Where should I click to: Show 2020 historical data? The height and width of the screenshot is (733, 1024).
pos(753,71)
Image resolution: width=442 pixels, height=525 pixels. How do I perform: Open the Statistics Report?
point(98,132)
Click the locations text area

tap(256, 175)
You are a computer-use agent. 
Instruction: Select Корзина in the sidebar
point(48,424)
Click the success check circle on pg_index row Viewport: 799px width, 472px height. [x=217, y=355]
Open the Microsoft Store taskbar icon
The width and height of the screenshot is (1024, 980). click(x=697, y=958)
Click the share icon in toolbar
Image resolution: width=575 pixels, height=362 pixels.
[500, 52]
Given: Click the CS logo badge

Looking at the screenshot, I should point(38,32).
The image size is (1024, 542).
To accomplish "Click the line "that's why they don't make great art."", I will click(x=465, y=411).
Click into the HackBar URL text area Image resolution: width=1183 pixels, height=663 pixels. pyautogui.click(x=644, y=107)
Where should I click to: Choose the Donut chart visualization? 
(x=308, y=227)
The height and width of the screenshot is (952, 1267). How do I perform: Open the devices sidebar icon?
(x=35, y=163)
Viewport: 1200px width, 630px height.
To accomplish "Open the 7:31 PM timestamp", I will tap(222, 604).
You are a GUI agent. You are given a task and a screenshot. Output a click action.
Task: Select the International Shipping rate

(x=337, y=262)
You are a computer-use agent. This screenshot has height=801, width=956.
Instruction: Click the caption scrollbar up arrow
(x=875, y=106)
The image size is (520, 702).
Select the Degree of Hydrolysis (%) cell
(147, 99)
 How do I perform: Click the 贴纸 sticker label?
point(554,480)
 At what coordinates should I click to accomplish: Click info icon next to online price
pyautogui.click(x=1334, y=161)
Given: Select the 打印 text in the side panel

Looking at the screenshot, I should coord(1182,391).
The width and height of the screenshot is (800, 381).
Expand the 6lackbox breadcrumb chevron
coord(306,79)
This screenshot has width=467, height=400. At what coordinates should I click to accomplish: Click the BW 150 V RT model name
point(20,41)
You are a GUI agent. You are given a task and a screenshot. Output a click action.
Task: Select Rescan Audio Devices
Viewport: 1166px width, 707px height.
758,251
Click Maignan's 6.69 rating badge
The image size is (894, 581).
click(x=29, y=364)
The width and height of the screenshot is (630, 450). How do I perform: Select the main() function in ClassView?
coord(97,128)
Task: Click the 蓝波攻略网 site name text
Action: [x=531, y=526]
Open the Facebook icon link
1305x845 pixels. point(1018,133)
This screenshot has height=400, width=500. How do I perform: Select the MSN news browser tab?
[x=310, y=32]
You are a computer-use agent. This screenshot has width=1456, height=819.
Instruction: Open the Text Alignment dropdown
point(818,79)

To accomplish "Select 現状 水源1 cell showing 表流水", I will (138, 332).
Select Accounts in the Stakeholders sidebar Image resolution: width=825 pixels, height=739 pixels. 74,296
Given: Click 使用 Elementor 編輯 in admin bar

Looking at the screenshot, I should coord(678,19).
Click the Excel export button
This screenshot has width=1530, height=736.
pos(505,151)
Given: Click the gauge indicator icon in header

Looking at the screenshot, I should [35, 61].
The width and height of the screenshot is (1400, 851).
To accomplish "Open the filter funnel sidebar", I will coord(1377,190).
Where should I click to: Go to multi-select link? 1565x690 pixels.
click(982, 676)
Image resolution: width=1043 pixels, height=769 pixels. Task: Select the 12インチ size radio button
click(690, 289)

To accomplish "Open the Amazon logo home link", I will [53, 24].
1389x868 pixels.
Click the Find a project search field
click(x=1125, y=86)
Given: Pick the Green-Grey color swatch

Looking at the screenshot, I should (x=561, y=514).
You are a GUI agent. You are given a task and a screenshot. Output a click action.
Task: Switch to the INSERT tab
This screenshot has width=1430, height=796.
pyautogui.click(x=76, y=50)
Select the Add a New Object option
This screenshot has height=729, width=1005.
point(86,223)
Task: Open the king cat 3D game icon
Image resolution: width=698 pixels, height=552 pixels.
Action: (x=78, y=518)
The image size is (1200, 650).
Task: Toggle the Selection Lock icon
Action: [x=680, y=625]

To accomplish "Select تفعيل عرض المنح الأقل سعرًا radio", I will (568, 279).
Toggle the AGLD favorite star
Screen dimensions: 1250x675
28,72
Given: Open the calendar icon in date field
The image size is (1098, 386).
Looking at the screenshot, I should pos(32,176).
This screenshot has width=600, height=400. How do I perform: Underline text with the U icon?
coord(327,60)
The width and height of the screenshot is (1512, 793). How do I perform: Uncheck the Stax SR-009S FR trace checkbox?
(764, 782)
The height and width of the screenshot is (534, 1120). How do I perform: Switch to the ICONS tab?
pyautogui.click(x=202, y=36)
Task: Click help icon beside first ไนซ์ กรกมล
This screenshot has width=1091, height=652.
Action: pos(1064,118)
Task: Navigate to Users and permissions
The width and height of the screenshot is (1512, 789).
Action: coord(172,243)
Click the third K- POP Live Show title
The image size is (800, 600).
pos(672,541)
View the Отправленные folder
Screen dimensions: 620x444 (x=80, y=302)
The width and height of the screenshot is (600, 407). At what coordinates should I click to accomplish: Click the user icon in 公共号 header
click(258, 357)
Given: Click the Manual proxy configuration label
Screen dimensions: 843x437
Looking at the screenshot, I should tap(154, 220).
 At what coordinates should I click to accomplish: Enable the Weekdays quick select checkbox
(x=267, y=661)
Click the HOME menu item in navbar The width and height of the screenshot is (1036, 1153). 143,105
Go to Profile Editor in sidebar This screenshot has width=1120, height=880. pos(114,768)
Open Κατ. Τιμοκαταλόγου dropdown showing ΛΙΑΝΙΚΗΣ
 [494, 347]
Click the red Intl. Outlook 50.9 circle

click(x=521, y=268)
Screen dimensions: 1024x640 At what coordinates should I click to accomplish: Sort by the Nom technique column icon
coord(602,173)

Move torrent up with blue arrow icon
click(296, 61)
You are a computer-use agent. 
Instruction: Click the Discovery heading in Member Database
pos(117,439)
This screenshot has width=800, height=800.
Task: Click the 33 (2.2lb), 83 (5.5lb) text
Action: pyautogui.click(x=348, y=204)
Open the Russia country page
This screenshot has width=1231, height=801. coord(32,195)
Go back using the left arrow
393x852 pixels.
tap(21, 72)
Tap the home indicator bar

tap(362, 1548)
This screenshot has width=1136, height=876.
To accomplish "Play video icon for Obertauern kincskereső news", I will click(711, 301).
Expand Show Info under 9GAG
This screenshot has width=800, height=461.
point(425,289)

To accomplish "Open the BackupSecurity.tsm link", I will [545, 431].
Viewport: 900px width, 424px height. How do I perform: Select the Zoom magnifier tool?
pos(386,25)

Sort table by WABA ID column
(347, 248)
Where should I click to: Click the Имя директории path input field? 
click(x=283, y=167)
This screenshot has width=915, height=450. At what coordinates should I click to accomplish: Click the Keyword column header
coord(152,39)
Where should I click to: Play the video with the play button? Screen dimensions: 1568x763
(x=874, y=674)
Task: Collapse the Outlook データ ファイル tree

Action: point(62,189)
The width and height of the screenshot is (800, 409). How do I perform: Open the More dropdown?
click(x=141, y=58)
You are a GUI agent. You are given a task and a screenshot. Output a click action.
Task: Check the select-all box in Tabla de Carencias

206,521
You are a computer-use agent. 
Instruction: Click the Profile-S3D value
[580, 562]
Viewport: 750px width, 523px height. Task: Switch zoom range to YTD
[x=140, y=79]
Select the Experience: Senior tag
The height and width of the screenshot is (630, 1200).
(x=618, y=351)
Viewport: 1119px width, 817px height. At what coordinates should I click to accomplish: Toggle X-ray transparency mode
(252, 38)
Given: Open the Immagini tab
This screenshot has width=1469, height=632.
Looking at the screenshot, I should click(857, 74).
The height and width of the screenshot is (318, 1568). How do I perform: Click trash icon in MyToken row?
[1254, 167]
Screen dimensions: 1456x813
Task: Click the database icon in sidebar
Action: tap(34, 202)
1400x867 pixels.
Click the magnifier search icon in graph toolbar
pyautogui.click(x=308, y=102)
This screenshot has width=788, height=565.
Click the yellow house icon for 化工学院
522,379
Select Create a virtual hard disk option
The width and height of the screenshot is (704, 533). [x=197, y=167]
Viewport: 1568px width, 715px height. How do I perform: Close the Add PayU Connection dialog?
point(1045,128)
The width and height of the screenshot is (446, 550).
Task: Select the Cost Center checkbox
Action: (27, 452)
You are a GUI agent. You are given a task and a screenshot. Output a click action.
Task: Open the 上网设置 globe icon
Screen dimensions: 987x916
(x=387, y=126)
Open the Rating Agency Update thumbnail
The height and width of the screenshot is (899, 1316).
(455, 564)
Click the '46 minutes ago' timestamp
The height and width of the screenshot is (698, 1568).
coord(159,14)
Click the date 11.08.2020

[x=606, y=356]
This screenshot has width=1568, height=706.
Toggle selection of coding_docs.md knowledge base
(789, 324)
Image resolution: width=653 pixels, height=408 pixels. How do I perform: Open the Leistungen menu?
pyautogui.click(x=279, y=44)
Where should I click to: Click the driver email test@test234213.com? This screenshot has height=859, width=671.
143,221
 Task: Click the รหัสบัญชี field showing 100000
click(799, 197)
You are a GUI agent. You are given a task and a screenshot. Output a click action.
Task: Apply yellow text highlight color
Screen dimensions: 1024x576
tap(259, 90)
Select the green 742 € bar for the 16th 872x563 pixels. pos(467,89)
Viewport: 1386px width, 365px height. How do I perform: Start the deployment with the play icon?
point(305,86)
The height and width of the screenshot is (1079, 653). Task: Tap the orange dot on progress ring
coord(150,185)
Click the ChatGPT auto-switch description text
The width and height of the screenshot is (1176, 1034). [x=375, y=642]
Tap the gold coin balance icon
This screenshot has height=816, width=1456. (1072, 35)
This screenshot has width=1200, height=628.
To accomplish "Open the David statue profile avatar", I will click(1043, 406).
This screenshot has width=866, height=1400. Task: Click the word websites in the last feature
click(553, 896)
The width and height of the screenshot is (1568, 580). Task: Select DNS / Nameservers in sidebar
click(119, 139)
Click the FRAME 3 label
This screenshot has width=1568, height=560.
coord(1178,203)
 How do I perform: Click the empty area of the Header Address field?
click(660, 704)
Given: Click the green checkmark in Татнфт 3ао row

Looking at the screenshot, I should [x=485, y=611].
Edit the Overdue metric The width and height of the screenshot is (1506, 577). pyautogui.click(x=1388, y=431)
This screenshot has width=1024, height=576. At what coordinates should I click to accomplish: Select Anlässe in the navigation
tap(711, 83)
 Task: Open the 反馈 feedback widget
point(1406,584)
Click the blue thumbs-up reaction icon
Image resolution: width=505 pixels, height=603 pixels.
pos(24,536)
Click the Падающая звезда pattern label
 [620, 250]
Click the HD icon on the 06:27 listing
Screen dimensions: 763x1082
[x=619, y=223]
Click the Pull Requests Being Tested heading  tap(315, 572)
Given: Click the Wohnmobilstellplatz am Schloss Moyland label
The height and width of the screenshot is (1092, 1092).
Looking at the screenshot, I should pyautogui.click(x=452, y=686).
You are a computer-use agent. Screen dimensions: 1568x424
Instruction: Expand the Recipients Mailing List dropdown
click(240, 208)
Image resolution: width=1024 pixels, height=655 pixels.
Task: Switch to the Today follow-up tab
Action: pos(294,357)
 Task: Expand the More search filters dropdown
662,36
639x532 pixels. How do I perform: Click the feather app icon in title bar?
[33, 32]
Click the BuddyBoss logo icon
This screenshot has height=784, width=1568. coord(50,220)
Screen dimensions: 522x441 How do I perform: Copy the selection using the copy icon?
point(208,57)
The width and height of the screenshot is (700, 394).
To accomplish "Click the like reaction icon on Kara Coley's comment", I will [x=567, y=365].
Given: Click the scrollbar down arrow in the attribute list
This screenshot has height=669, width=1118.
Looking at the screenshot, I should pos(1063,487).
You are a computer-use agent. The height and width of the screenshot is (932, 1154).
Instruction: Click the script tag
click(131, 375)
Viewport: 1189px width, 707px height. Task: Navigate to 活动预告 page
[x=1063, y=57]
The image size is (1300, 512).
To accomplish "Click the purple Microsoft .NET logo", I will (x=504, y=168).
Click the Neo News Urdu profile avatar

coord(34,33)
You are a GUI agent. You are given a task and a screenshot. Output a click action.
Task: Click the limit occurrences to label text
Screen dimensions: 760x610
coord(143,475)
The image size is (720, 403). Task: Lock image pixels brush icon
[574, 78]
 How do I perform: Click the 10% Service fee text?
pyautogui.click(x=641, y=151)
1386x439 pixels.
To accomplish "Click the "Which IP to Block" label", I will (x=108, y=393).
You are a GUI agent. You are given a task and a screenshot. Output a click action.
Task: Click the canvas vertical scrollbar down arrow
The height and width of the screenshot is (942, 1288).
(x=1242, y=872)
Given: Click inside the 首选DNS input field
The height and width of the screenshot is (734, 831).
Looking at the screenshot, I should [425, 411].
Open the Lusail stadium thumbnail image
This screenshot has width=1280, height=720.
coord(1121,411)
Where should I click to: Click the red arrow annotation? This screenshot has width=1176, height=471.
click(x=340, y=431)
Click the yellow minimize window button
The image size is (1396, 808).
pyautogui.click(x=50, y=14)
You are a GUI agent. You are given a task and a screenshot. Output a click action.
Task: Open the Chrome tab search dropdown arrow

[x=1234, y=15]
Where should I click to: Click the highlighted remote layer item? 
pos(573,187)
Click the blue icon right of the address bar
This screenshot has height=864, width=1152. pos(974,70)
+===+
What you give back should be only the lines of the records above, starting at the line with "The image size is (1024, 542)." and ending at the line with "Task: Select Rescan Audio Devices", restated word for word.

● **Output below**:
The image size is (1024, 542).
To accomplish "Click the line "that's why they don't make great art."", I will click(x=465, y=411).
Click into the HackBar URL text area Image resolution: width=1183 pixels, height=663 pixels. pyautogui.click(x=644, y=107)
Where should I click to: Choose the Donut chart visualization? 
(x=308, y=227)
The height and width of the screenshot is (952, 1267). How do I perform: Open the devices sidebar icon?
(x=35, y=163)
Viewport: 1200px width, 630px height.
To accomplish "Open the 7:31 PM timestamp", I will tap(222, 604).
You are a GUI agent. You are given a task and a screenshot. Output a click action.
Task: Select the International Shipping rate

(x=337, y=262)
You are a computer-use agent. This screenshot has height=801, width=956.
Instruction: Click the caption scrollbar up arrow
(x=875, y=106)
The image size is (520, 702).
Select the Degree of Hydrolysis (%) cell
(147, 99)
 How do I perform: Click the 贴纸 sticker label?
point(554,480)
 At what coordinates should I click to accomplish: Click info icon next to online price
pyautogui.click(x=1334, y=161)
Given: Select the 打印 text in the side panel

Looking at the screenshot, I should coord(1182,391).
The width and height of the screenshot is (800, 381).
Expand the 6lackbox breadcrumb chevron
coord(306,79)
This screenshot has width=467, height=400. At what coordinates should I click to accomplish: Click the BW 150 V RT model name
point(20,41)
You are a GUI agent. You are given a task and a screenshot. Output a click action.
Task: Select Rescan Audio Devices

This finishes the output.